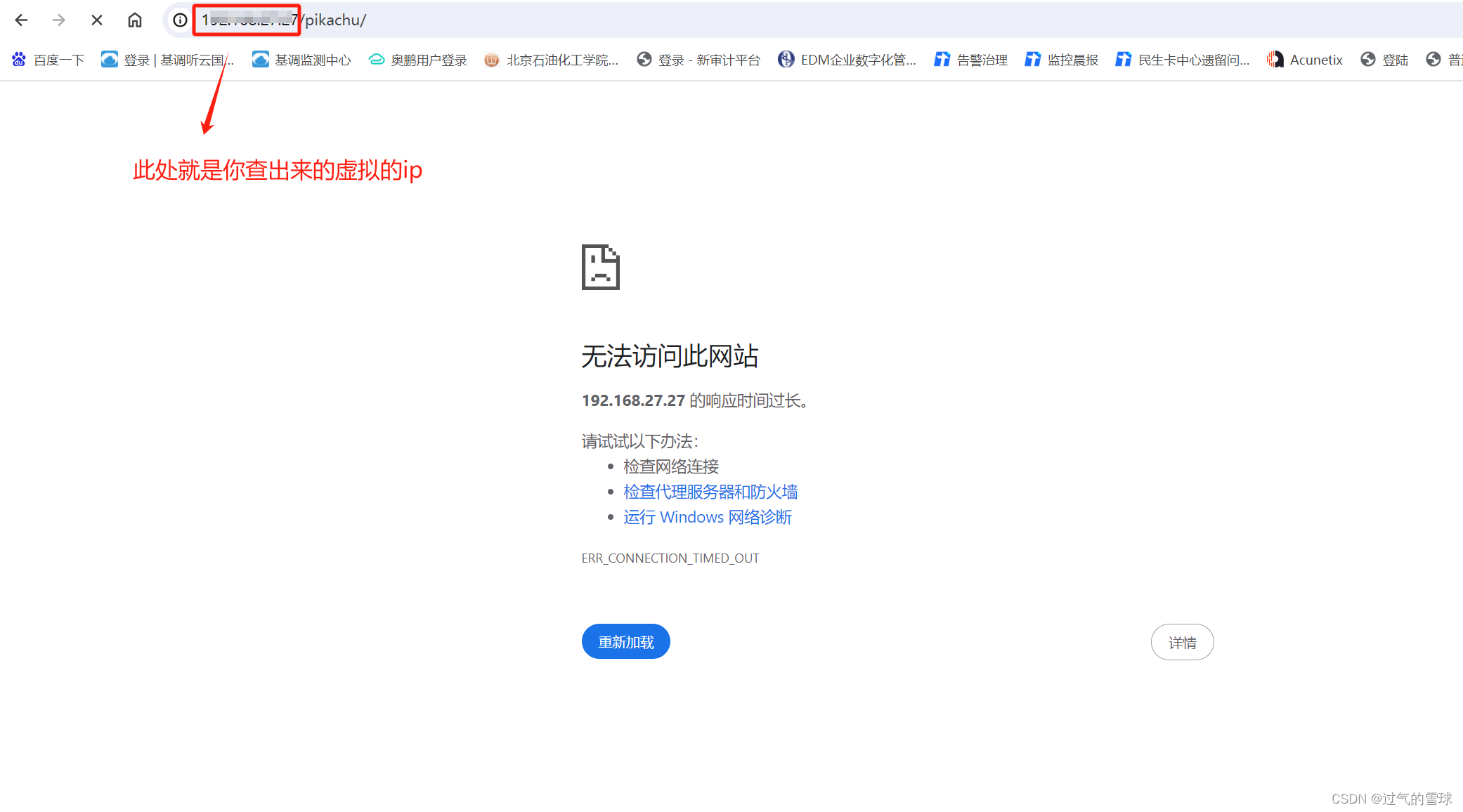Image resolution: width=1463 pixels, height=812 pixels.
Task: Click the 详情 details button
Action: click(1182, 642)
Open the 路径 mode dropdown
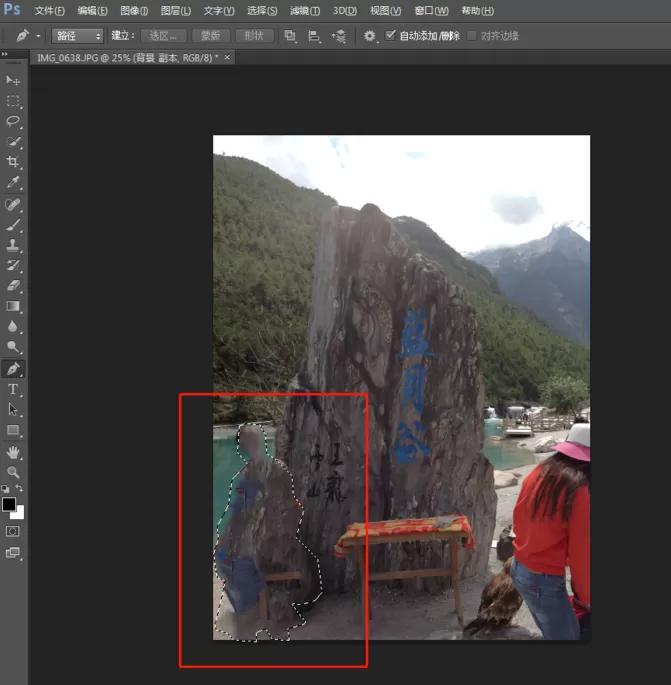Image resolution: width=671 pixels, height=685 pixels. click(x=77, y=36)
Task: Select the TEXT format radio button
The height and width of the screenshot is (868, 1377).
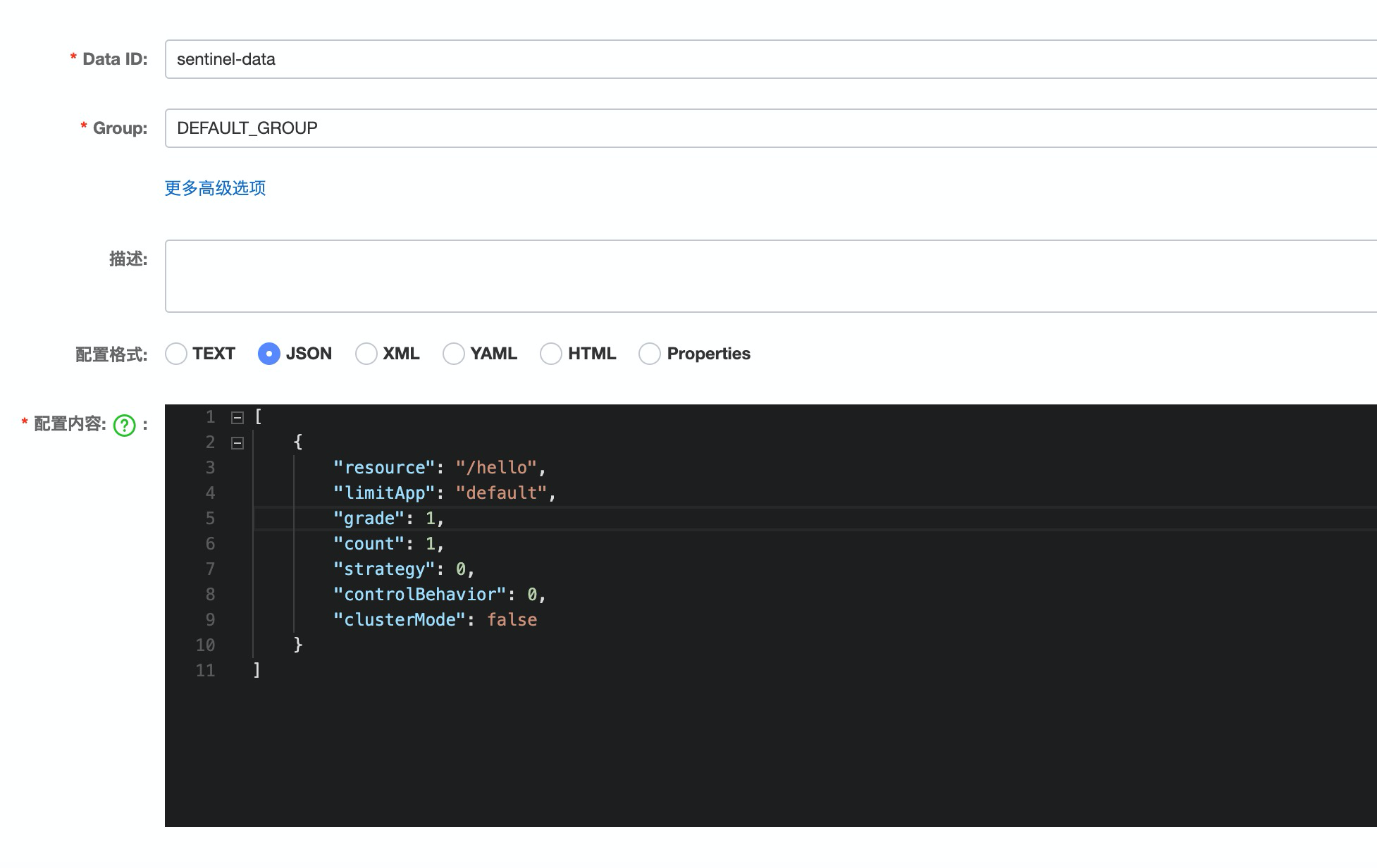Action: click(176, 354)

..........

● **Given task**:
Rewrite the records from the line with "Task: Select the TEXT format radio button" through the end, replacing "radio button" with "option" and changing nothing else. Leave the pictures out.

● **Final answer**:
Task: Select the TEXT format option
The height and width of the screenshot is (868, 1377).
Action: click(176, 354)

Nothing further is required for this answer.